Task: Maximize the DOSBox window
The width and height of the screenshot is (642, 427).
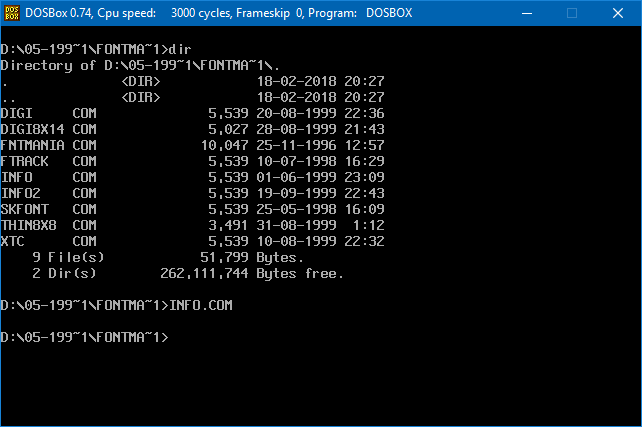Action: [x=572, y=14]
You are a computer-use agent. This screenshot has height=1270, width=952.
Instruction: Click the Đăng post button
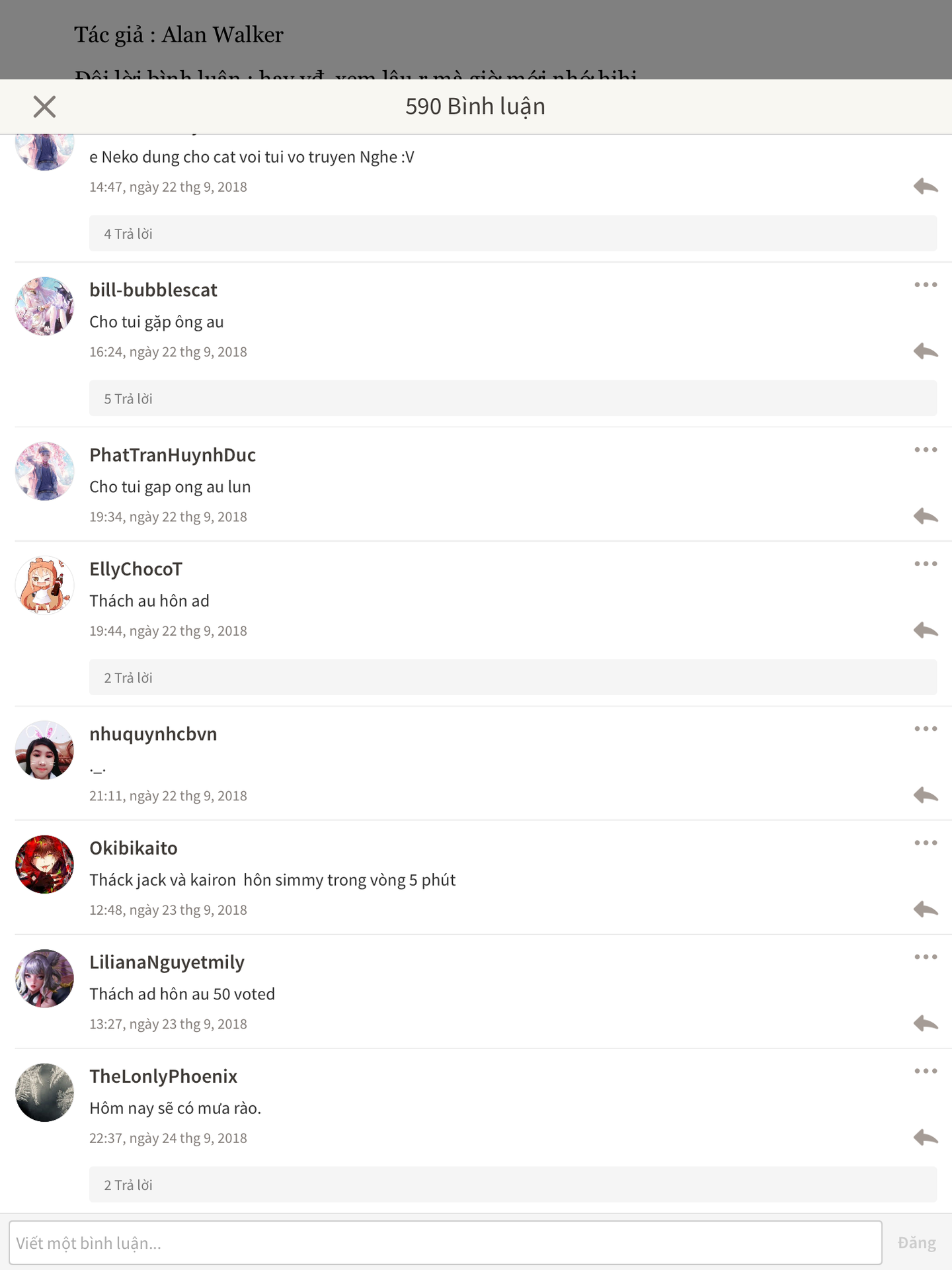(x=916, y=1243)
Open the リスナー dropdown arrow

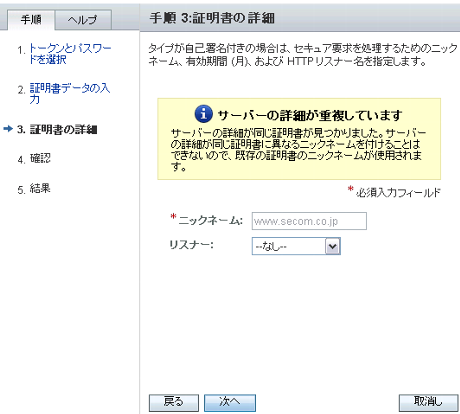pyautogui.click(x=333, y=247)
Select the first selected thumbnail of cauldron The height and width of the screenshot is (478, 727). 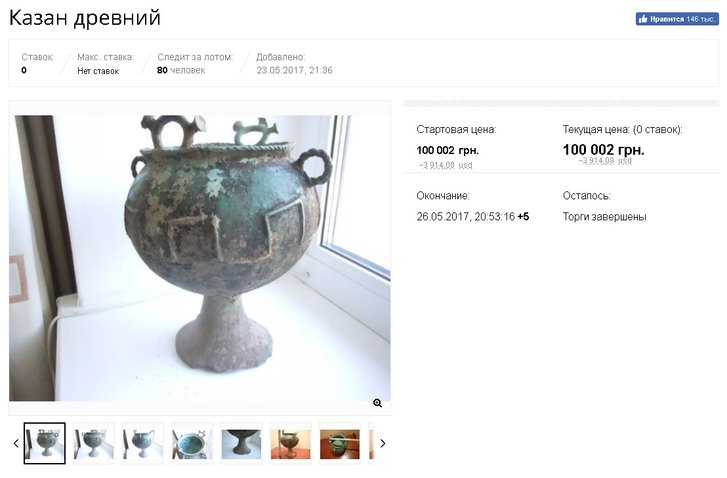[45, 443]
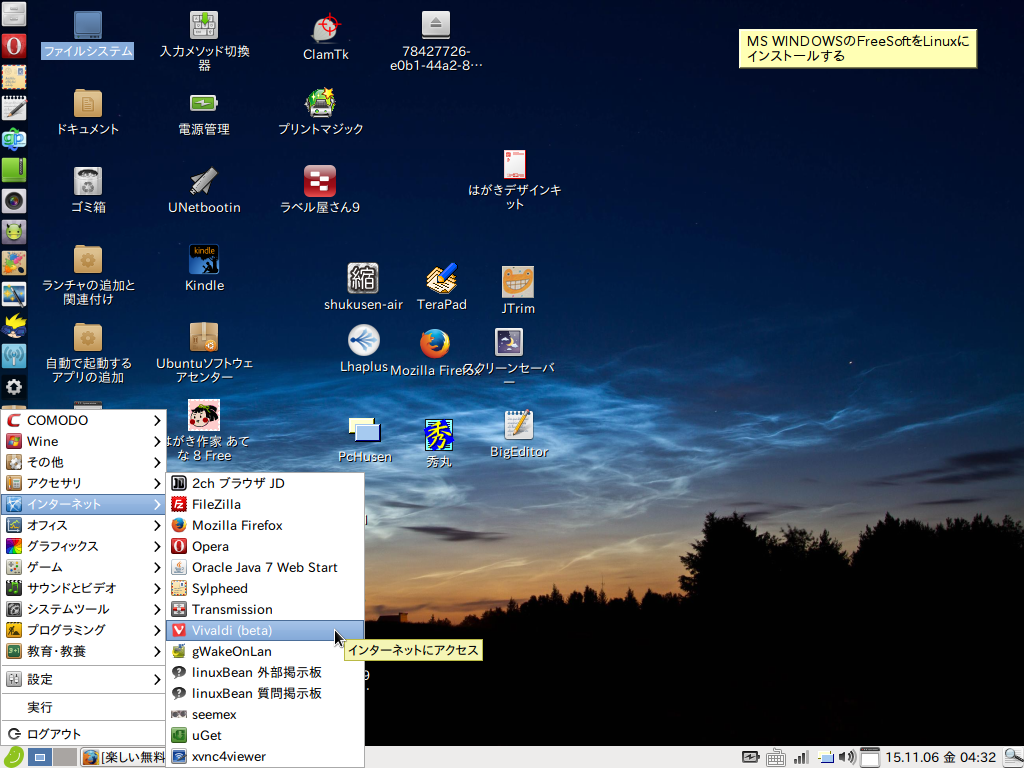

▬▬▬▬▬▬

*PROMPT:* Reproduce the listing from its first line through the line containing "pyautogui.click(x=333, y=247)", including the task text, and offset every x and y coordinate in the answers by 20 without changing the screenshot sizes. Omit the pictures.

*RESPONSE TO THIS EXERCISE:*
Task: Maximize the DOSBox window
The width and height of the screenshot is (642, 427).
Action: [x=592, y=34]
You are a computer-use agent. This screenshot has height=1270, width=952.
Instruction: Click the Đăng post button
(x=936, y=1263)
Open the リスナー dropdown arrow

pyautogui.click(x=353, y=267)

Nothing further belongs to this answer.